TASK DIRECTIONS —
Go through the entries below and work out how many lines include "computer"; give only that number.

-------- EXTRACTED ENTRIES --------

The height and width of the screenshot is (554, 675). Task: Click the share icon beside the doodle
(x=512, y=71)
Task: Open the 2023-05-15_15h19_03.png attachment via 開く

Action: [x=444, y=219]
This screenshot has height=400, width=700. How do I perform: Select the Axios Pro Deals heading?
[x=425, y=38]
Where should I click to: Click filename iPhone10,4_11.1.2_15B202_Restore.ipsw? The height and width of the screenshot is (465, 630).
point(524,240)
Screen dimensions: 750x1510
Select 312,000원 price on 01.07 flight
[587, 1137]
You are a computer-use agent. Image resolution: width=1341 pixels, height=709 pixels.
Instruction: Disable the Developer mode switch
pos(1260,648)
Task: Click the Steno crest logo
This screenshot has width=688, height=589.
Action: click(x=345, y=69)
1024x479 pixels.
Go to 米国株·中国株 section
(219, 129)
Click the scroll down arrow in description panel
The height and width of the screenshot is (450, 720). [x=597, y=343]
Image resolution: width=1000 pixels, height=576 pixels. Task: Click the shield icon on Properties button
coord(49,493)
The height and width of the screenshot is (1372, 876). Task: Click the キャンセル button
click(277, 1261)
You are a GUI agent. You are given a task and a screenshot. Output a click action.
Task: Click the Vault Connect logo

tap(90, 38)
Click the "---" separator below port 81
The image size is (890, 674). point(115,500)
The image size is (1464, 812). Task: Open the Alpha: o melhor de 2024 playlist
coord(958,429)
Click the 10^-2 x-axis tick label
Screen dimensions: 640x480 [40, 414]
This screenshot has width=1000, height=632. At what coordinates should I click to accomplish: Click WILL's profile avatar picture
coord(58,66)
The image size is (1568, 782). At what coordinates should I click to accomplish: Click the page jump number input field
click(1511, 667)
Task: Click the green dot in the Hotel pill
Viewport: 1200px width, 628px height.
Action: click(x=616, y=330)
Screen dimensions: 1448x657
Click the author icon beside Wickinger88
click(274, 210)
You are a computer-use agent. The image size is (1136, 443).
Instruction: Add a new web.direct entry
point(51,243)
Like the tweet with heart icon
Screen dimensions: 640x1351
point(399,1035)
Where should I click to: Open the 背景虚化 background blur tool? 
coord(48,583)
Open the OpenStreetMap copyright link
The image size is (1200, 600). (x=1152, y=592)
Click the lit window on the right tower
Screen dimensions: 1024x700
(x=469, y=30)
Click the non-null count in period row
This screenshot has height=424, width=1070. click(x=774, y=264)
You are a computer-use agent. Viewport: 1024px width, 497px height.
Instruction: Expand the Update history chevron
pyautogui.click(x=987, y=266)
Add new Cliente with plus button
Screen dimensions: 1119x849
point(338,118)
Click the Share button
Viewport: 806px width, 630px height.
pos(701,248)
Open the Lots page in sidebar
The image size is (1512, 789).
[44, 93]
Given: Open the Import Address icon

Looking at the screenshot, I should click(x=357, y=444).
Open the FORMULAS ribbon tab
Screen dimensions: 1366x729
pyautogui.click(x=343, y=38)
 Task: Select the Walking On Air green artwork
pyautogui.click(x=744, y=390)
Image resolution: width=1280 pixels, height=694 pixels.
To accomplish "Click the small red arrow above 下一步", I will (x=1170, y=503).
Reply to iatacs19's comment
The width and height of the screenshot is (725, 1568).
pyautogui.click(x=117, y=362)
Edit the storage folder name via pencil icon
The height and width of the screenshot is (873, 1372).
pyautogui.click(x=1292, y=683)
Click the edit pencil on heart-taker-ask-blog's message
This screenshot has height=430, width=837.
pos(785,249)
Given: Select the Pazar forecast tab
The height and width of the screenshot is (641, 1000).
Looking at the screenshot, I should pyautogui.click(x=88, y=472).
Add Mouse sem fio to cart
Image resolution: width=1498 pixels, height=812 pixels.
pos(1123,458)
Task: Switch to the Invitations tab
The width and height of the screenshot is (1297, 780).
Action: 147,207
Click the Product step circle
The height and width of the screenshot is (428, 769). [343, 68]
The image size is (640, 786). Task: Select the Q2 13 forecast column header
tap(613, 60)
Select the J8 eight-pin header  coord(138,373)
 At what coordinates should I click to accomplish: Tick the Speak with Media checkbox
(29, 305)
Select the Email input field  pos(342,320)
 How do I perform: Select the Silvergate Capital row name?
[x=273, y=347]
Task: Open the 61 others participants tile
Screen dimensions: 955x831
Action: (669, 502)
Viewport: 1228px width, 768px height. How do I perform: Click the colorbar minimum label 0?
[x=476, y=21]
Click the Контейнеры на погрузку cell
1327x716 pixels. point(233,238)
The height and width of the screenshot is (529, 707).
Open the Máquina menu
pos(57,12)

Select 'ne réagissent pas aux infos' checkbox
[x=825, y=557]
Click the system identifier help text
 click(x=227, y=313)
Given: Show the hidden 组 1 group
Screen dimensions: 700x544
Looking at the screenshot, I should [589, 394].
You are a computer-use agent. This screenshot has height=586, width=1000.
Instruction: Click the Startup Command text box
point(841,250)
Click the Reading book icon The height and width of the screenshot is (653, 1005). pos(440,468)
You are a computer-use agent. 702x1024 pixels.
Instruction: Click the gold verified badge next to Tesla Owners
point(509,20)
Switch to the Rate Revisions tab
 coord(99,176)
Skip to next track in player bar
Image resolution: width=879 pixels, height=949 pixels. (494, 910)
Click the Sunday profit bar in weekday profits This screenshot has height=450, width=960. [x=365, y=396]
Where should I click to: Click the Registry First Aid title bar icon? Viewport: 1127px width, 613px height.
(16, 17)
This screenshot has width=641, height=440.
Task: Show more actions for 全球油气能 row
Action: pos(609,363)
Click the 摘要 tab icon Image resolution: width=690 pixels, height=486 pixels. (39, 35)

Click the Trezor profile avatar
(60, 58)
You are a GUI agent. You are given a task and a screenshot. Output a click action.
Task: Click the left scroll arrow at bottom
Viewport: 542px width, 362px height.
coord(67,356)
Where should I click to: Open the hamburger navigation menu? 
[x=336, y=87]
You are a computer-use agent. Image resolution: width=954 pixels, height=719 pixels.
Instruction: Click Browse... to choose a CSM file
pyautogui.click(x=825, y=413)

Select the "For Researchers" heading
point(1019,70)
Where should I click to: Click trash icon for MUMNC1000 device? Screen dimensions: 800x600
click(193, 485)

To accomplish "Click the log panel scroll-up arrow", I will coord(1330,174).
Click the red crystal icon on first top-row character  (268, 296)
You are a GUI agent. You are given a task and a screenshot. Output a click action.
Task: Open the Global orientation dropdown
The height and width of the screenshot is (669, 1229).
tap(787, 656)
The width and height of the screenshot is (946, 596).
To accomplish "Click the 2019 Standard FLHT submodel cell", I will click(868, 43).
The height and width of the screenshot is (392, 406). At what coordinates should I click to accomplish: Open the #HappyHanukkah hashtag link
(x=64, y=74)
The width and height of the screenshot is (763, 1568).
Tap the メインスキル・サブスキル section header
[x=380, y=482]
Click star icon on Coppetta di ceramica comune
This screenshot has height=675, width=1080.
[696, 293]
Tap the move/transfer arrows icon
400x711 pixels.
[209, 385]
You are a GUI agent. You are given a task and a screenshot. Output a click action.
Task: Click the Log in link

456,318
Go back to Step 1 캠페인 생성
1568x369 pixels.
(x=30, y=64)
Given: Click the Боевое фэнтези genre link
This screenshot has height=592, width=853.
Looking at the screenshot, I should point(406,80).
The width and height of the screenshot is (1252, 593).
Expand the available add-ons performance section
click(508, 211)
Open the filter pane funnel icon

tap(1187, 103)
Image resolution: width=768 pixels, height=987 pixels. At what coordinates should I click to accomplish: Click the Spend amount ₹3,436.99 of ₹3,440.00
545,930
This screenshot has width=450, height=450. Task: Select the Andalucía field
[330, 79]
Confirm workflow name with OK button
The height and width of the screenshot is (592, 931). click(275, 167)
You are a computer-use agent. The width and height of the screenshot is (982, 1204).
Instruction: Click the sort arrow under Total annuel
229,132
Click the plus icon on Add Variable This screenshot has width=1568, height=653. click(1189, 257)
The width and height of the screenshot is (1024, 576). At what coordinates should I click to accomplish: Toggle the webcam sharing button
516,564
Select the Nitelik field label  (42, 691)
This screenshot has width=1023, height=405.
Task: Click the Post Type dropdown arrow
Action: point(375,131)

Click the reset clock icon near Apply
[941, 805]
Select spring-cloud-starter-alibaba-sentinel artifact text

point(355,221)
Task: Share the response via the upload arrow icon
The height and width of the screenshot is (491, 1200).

--------

ANSWER TO THE EXERCISE —
7